» **WHAT THE TASK REQUIRES**:
Repeat the rows between the lines holding "You are a computer-use agent. 778x422 pixels." and "Looking at the screenshot, I should click(73, 600).", inclusive, with no changes.

[START RECORDS PROVIDED]

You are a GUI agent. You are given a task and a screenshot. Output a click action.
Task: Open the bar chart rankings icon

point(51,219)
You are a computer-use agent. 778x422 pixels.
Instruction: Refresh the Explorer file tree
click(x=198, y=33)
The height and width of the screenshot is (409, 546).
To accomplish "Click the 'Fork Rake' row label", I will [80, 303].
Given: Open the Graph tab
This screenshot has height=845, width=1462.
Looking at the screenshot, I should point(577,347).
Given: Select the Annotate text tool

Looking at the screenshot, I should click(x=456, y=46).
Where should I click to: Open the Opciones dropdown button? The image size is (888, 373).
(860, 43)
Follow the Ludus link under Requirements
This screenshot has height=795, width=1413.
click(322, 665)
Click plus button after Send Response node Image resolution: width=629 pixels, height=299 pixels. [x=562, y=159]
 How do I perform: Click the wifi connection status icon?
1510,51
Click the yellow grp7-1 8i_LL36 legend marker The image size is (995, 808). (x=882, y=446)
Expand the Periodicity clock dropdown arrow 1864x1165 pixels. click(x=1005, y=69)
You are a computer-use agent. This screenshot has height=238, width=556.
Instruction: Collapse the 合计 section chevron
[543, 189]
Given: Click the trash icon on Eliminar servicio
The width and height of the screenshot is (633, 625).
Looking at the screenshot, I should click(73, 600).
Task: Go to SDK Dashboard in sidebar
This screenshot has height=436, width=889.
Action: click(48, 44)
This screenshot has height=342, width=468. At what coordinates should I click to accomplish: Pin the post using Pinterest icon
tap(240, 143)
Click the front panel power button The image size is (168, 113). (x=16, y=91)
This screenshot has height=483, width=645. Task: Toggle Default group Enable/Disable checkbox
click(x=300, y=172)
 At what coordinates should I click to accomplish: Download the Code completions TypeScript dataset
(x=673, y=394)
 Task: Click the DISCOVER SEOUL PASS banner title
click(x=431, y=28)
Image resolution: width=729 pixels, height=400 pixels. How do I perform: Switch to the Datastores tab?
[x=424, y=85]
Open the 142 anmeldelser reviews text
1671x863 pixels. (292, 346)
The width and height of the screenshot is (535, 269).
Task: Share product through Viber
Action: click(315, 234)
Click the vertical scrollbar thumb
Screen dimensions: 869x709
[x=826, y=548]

[END RECORDS PROVIDED]

» **CORRECT RESPONSE**:
You are a computer-use agent. 778x422 pixels.
Instruction: Refresh the Explorer file tree
click(x=198, y=33)
The height and width of the screenshot is (409, 546).
To accomplish "Click the 'Fork Rake' row label", I will [80, 303].
Given: Open the Graph tab
This screenshot has height=845, width=1462.
Looking at the screenshot, I should point(577,347).
Given: Select the Annotate text tool

Looking at the screenshot, I should click(x=456, y=46).
Where should I click to: Open the Opciones dropdown button? The image size is (888, 373).
(860, 43)
Follow the Ludus link under Requirements
This screenshot has height=795, width=1413.
click(322, 665)
Click plus button after Send Response node Image resolution: width=629 pixels, height=299 pixels. [x=562, y=159]
 How do I perform: Click the wifi connection status icon?
1510,51
Click the yellow grp7-1 8i_LL36 legend marker The image size is (995, 808). (x=882, y=446)
Expand the Periodicity clock dropdown arrow 1864x1165 pixels. click(x=1005, y=69)
You are a computer-use agent. This screenshot has height=238, width=556.
Instruction: Collapse the 合计 section chevron
[543, 189]
Given: Click the trash icon on Eliminar servicio
The width and height of the screenshot is (633, 625).
Looking at the screenshot, I should click(73, 600).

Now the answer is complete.